-------- Task inputs
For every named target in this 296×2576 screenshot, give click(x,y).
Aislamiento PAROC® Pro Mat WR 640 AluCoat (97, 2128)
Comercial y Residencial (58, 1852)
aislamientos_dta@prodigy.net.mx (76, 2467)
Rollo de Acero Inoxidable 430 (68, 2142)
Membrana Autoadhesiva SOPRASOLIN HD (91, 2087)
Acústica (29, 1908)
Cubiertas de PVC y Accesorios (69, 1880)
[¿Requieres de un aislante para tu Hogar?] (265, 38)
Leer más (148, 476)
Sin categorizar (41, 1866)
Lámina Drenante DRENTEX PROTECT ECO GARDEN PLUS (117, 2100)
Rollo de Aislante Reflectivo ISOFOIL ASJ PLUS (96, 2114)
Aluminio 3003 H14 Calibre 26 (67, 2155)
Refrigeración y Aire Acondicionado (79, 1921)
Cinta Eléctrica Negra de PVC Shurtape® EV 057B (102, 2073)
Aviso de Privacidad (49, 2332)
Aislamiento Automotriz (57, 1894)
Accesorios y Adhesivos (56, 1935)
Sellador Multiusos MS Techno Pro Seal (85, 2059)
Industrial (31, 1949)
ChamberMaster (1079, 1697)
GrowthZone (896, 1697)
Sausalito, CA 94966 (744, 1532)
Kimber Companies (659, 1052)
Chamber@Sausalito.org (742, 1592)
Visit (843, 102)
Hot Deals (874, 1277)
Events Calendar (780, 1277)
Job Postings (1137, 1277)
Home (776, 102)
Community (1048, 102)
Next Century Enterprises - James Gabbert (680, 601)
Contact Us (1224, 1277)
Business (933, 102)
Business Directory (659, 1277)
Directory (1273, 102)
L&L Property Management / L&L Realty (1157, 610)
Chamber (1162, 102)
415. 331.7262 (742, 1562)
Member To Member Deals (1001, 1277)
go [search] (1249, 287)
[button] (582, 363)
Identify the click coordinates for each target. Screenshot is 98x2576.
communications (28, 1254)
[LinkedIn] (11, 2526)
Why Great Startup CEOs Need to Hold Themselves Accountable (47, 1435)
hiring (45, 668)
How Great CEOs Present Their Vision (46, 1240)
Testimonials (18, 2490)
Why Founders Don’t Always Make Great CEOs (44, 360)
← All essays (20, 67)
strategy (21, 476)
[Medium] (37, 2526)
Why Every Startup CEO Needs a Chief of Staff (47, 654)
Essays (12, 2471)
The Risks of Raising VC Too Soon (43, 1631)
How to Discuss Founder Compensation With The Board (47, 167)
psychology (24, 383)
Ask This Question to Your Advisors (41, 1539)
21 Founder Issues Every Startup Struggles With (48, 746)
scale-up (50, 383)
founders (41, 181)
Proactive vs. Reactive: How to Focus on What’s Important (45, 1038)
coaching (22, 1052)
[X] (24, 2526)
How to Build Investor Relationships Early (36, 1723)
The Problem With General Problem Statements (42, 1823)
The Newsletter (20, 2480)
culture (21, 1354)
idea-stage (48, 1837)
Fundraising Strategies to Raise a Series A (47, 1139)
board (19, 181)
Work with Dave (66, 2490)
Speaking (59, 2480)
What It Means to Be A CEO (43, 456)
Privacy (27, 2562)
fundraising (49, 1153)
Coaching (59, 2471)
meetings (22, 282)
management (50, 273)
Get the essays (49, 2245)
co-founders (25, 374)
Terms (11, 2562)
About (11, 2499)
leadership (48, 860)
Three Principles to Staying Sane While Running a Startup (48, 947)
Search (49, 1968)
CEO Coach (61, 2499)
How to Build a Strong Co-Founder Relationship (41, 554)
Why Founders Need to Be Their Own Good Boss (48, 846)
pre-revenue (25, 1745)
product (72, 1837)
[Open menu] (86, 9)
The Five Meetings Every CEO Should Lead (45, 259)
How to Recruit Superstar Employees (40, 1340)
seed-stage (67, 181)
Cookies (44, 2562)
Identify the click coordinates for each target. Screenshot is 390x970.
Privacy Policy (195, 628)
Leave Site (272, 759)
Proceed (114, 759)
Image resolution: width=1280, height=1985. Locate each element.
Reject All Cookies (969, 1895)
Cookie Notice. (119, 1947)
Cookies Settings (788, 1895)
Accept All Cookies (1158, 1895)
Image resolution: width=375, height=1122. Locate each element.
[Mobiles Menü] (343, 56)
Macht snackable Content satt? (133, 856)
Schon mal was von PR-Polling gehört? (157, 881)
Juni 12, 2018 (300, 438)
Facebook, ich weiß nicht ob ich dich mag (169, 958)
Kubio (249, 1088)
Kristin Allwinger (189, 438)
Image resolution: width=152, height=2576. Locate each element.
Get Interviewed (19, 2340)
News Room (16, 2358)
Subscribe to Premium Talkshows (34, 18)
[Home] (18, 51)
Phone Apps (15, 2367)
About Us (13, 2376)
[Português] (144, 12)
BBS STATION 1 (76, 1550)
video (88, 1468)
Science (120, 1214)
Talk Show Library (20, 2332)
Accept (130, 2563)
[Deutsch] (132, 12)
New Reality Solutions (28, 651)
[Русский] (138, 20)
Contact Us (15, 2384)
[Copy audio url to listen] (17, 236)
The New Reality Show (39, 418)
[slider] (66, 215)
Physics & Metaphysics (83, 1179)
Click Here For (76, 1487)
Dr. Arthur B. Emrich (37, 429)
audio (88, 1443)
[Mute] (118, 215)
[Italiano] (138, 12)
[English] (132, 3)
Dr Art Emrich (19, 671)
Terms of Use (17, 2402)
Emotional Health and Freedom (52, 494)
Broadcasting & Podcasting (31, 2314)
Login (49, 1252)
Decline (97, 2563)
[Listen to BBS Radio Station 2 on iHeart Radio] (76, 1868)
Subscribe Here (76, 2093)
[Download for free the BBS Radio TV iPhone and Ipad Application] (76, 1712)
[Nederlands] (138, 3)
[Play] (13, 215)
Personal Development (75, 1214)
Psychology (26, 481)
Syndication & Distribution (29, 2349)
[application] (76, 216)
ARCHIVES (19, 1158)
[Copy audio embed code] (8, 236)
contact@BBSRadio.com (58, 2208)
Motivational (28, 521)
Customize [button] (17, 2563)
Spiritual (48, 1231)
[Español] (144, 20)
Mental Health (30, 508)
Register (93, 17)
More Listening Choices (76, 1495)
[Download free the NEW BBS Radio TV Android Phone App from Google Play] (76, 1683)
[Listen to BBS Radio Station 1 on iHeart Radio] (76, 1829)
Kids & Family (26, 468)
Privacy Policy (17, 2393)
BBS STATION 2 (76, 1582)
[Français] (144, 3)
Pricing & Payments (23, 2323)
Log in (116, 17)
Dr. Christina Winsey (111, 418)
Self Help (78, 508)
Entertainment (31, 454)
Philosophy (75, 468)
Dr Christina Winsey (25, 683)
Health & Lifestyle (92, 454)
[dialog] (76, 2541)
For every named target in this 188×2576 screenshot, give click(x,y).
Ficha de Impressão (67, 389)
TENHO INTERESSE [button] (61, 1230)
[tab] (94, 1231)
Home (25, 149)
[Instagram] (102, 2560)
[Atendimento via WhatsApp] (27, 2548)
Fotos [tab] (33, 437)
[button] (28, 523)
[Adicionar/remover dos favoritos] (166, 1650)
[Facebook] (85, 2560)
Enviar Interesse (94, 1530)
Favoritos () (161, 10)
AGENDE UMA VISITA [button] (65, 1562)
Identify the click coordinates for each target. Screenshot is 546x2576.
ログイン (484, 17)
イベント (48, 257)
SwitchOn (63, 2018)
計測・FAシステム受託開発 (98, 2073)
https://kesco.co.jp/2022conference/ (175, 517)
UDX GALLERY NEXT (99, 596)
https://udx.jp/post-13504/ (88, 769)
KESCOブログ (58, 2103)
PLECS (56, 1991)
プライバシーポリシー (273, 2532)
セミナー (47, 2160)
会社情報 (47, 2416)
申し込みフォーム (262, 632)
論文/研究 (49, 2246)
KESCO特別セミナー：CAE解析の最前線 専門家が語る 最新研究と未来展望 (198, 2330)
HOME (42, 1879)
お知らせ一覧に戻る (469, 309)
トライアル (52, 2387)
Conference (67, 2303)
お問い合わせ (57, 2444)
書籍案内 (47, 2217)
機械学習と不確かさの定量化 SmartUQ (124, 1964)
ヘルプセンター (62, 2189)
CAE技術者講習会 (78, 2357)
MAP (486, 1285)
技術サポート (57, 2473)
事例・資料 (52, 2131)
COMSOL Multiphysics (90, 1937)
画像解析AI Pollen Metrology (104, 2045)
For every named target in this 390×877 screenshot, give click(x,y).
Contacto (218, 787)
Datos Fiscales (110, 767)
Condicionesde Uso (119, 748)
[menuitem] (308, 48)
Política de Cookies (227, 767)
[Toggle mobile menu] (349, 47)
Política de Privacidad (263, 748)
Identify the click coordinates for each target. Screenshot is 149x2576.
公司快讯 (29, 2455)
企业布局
----------------
- [Directions for this task] For each line in the data that contains the string "Privacidad", give a copy of that line.

- [Output for this exercise]
Aviso de Privacidad (49, 2332)
Política de Privacidad (263, 748)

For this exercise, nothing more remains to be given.